Bible study is more informed for us today than it was for Saint Augustine in his day. We all study the same original Bible manuscripts, but today we study with greater clarity and confidence, not because we are smarter, but because we have been blessed with more information and see a bigger picture.

Information age

In times past, most people wished that they could read, but they were illiterate.

Those who were literate wished they could read scripture for themselves, but there was no way to get their hands on the precious few documents, and they could not understand Greek.

So they had to rely entirely on what theologians told them, often contradictory and self-serving within their particular constituency.

But in our modern information age, nearly everyone can read ... and we have dozens of excellent translations and interlinear versions of the entire Bible instantly available at no cost ... and we are privileged to read and study scripture for ourselves without being constrained by questionable traditions handed down by theologians centuries ago.

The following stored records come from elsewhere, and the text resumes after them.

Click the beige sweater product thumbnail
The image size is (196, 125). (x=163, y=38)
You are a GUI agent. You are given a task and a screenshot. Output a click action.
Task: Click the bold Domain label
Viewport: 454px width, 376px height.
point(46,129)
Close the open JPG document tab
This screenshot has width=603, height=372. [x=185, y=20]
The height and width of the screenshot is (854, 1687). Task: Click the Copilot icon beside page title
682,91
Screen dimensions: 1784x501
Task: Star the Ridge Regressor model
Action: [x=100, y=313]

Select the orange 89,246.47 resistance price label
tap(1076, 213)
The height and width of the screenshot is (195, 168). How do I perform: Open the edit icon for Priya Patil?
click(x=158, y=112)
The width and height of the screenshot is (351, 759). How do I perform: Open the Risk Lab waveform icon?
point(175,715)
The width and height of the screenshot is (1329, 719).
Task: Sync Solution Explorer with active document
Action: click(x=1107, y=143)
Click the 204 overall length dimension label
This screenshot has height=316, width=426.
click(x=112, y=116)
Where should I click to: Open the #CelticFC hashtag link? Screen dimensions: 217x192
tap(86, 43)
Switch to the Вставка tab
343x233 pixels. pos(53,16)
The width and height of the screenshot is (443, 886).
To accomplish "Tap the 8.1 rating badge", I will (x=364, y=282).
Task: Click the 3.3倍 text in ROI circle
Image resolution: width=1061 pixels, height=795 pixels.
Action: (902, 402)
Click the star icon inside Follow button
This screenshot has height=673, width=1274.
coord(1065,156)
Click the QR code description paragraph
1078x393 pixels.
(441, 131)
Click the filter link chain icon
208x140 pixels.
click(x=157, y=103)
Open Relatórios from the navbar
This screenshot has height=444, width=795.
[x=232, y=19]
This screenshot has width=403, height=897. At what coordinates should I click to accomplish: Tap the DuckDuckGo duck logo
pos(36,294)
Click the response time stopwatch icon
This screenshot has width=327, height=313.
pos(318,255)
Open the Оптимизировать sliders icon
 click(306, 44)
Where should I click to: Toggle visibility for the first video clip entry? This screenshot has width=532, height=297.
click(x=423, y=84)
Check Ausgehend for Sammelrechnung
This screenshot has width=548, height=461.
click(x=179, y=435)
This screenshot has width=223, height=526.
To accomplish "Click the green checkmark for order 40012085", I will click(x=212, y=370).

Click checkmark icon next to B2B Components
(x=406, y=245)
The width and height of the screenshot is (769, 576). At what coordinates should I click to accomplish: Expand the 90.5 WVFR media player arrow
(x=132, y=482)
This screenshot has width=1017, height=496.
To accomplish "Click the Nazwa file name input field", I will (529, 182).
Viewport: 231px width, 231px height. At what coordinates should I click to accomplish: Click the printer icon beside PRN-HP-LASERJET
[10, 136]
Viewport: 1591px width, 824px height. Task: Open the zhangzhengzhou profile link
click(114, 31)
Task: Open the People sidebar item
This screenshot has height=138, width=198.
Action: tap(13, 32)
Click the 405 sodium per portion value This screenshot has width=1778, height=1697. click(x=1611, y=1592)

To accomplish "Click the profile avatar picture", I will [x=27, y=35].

We get full confidence for personal faith when we see all relevant scripture on any topic with our own eyes and process it with our own minds. This site quotes relevant scripture verses on essential topics to help make study as thorough and efficient as possible and to assist in communication with unbelievers and doubters.

New understandings from direct study

Not surprising, personal objective study brings new understandings. It is not ungodly or disrespectful to disagree with certain old traditions if our own Spirit-led Bible study leads to new conclusions.

As with everything in God's marvelous creation, God seems pleased to reveal more and more about Himself and His plan as time moves on.

Who made God?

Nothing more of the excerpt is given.